Nasıl bir anne olacağınızı düşünüyordunuz? Oldu mu?
İyi bir anne olacağımı düşünüyordum tabii ki 🙂 İlk 6 senemin (çok çalışıyordum, Sinan’ı da bakıcı ve ailem büyütüyordu) vicdan azabını hissediyorum hala… İlk dişini, ilk adımını, ilk söylediği anlaşılır şeyi hep onlar yaşadı… Ben evin çok çalışan ve akşamları eve gelen babası, onlar da bacağına sarılınan annesi durumundaydılar. “Hem bu yaşta doğurdum hem de tadını çıkaramadım” diye üzülerek geçirdim o yılları.
Sinan 6 yaşındayken bir kıyı kasabasına taşındık. Şimdi durumumuz çok daha iyi; hergün beraberiz, her akşam ya eve ya atölyeme geliyor ve ben orada oluyorum… Hem küçük bir yerde olduğu için şehire oranla çok daha özgür ve güvenli hem de birlikte çok vakit geçirebiliyoruz.
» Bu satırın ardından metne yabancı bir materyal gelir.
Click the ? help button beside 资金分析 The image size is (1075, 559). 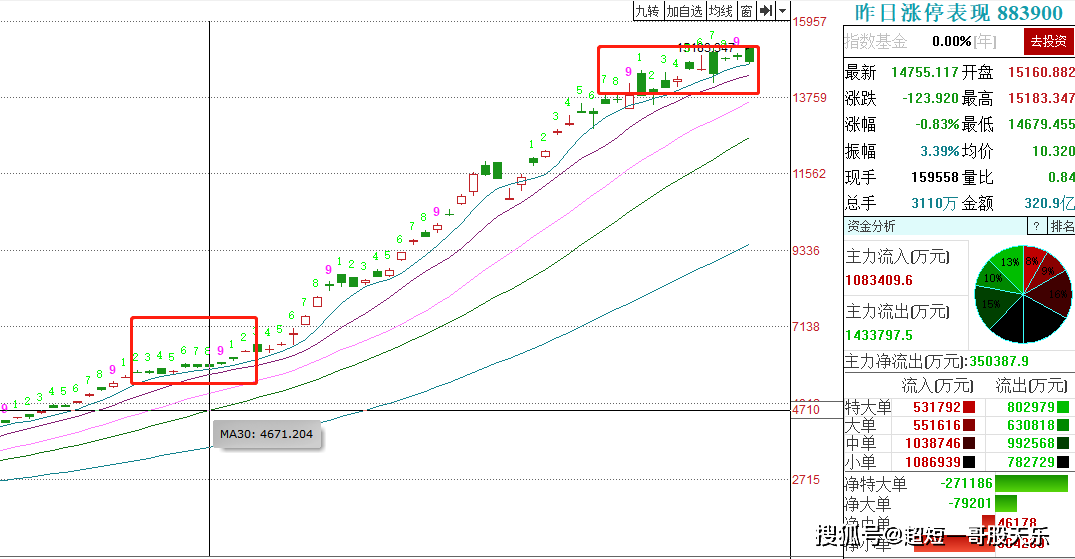(1036, 226)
Dolayısıyla iyi bir anne olabildim sanırım 🙂
Eş-dosttan giysi/oyuncak aldınız mı?
Aldık, hala alıyoruz. En yakın arkadaşlarımdan birinin Sinan’dan 2 yaş büyük bir oğlu var ve 11 senedir disiplinli bir şekilde, 6 ayda bir bize büyük bir kolide onun küçülmüş giysilerini, kitaplarını vs yolluyor. O koli Sinan için bir define sandığı adeta, bayılıyor o koliye.
Bebeğinizin bakımına kimler yardım etti?
Emel; ortağım ve arkadaşım, Gülşen; yengem, Tayfun; ağabeyim. Onlar Sinan’ın doğmasına da, İstanbul’daki hayatımıza da çok destek oldular. Yengem ve abim burada da uzaktan aynı şekilde devam ediyorlar ve yıl boyunca bana tatil verenler onlar. Sinan her fırsatta onlarla beraber; kış tatilini, yazın en az 1 ayını onlarla geçiriyor ve onları çok seviyor, özlüyor… Gülşen, bunların arasında en inanılmazı, bugüne kadar Sinan’a gerçekten “anne yarısı” kadar destek oldu ve oluyor…
Kendi tarifiniz bebek/çocuk yemekleri varsa anlatsanıza.
Kendi tarifim mi emin değilim ama anlatayım 🙂
Çok peynirli kolay pizza: Lavaş üzerine 1-2 yemek kaşığı domates sosu sürülür (zeytinyağı ile karıştırılmış domates püresi; biz püreyi yaz sonu konserve yapıyoruz, yaza kadar, yani 4-5 ay kadar yetecek miktarda, kışın domates özleyenlere öneririm).
Dil ya da mozarella, rokfor, gravyer, chedar, parmesan karışımı bol peynir (Bir az tuzlu -mozzarella, taze kaşar vs-, bir küflü -rokfor cinsi-, bir yağlı sarı -gravyer, eski kaşar, chedar-, yani en az 3 farklı cins peynir iyi oluyor) rendelenerek ya da ufalanarak sosun üzerine yayılır.
Kızgın fırında (200-220 derece) üstü kızarana kadar pişirilir. Çıkınca zeytinyağı gezdirilir ve dilimlenir.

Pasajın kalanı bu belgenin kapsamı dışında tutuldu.